Multi-tenant agency scenarios
Agencies running tracking for many clients end up making different choices:
- Beaconry Agency tier: $349 one-time, unlimited client-site activations. Each client's WP holds their own credentials. Separate WP installs = separate seats counted. Right fit if clients are mostly WordPress and the agency wants predictable cost.
- Stape: per-client subscription, agencies often resell to clients with margin. Right fit if clients are non-WordPress or the agency wants to centralise tag management across diverse stacks.
- GTM Server-Side: each client typically owns their own GCP project and Cloud Run. Agency operates them but doesn't usually pay for them. Right fit for high-touch enterprise consulting engagements.
Non-WordPress stacks
Beaconry is WordPress-only by architecture. The same-origin REST endpoint is /wp-json/..., which only WordPress serves. If your stack is Shopify, Webflow, custom Node.js, anything that isn't WordPress, Beaconry doesn't work for you.
- Shopify with server-side tracking: Stape has Shopify-specific tooling, GTM SS works but requires custom integration.
= = = = =
## ACTIVITY A
Please answer these from the tracking comparison:
(i) What does the Beaconry Agency tier cost?
(ii) Under GTM Server-Side, who typically owns the GCP project and Cloud Run?
(iii) Which option has Shopify-specific tooling?
## ACTIVITY B
Resume the tracking comparison from where it stops.
The records are material separate from the tracking comparison.

Stored data entries:
= = = = =
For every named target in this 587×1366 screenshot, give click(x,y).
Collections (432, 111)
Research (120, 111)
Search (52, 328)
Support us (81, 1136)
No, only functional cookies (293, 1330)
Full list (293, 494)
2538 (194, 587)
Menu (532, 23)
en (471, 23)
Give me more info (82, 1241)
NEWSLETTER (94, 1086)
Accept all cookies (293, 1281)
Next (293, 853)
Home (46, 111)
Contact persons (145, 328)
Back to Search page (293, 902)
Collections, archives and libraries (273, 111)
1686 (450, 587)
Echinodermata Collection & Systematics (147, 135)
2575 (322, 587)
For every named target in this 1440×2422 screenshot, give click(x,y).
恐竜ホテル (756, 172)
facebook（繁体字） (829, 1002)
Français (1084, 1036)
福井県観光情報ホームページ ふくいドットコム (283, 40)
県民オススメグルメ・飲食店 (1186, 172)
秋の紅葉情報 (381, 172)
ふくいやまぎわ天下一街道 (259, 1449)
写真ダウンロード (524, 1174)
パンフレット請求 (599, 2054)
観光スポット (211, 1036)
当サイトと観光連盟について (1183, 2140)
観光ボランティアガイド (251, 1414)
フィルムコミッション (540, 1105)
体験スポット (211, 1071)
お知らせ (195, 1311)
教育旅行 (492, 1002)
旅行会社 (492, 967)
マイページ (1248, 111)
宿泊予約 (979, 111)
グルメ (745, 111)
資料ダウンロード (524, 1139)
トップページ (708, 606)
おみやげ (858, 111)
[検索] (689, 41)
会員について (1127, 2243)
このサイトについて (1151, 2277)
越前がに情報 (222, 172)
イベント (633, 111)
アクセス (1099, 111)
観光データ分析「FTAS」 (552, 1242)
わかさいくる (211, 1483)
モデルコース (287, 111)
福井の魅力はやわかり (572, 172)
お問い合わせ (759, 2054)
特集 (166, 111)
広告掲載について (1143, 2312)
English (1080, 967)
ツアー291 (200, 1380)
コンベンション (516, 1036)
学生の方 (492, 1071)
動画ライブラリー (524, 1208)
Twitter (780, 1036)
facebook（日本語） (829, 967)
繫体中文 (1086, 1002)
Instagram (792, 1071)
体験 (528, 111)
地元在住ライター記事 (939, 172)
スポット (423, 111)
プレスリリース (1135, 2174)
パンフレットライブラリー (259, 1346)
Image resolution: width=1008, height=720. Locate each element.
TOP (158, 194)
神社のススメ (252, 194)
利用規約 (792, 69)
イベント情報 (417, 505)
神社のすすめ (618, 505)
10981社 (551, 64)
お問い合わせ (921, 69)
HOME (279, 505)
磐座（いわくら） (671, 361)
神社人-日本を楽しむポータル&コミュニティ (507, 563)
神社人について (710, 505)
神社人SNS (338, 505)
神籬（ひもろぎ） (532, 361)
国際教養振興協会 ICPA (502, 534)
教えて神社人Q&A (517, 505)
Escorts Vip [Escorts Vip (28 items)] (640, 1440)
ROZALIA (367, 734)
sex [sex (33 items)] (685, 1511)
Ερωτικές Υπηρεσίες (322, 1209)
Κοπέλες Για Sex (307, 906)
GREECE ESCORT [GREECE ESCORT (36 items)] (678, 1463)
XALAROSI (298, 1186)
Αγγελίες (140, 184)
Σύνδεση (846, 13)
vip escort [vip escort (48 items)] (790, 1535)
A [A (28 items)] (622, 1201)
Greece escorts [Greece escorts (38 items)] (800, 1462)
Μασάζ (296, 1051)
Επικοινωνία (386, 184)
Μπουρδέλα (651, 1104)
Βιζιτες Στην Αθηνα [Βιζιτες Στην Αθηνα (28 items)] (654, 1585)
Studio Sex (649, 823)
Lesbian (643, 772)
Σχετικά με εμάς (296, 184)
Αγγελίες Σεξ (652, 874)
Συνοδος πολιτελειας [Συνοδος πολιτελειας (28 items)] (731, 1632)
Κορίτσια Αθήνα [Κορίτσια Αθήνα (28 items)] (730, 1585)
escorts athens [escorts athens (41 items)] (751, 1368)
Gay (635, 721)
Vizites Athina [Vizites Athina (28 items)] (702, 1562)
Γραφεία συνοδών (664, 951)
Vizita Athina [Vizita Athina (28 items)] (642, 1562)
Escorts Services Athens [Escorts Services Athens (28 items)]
= = = = =
## EXPECTED OUTPUT A
(i) $349 one-time
(ii) Each client
(iii) Stape

## EXPECTED OUTPUT B
- Webflow / Squarespace / Wix: GTM SS via Cloud Run, Stape if their integration covers your platform.
- Custom Node.js / Rails / Django: GTM SS or self-built. Stape if their template fits.
- Headless commerce + Next.js / Astro: depends on the back-end. If WordPress is the headless source, Beaconry can sit on the WP side and dispatch from there.
When NOT to pick Beaconry
Concrete cases where one of the other two is genuinely the better fit:
- Your stack is not WordPress.
- You need custom tag templates for a niche channel Beaconry doesn't ship.
- You need a UI for non-engineering team members to add and modify tracking without a plugin update.
- You already have a working GTM Server-Side setup and migration cost outweighs the Beaconry savings.
- You're an enterprise with a dedicated tracking-engineering team and want maximum control.
Migration paths
If you decide to move to Beaconry, the migration steps depend on what you're leaving:
From Stape: install Beaconry, configure the same five channels with the credentials you already have. Run both in parallel for a week with hybrid mode off on Beaconry, monitor the platform reports, Beaconry's volume should match or exceed Stape's. When confidence is there, remove the Stape CNAME and disable the Stape tag templates. No data loss, no historical attribution loss (the platform-side history is the platform's, not the dispatch tool's).
From GTM Server-Side: same parallel-run approach. Keep Cloud Run alive for the parallel period, monitor side-by-side. Decommission Cloud Run once Beaconry has a week of clean numbers. The migration is simpler than the original GTM SS setup; the tricky part is decommissioning the Cloud Run container without leaving DNS records pointing at nothing.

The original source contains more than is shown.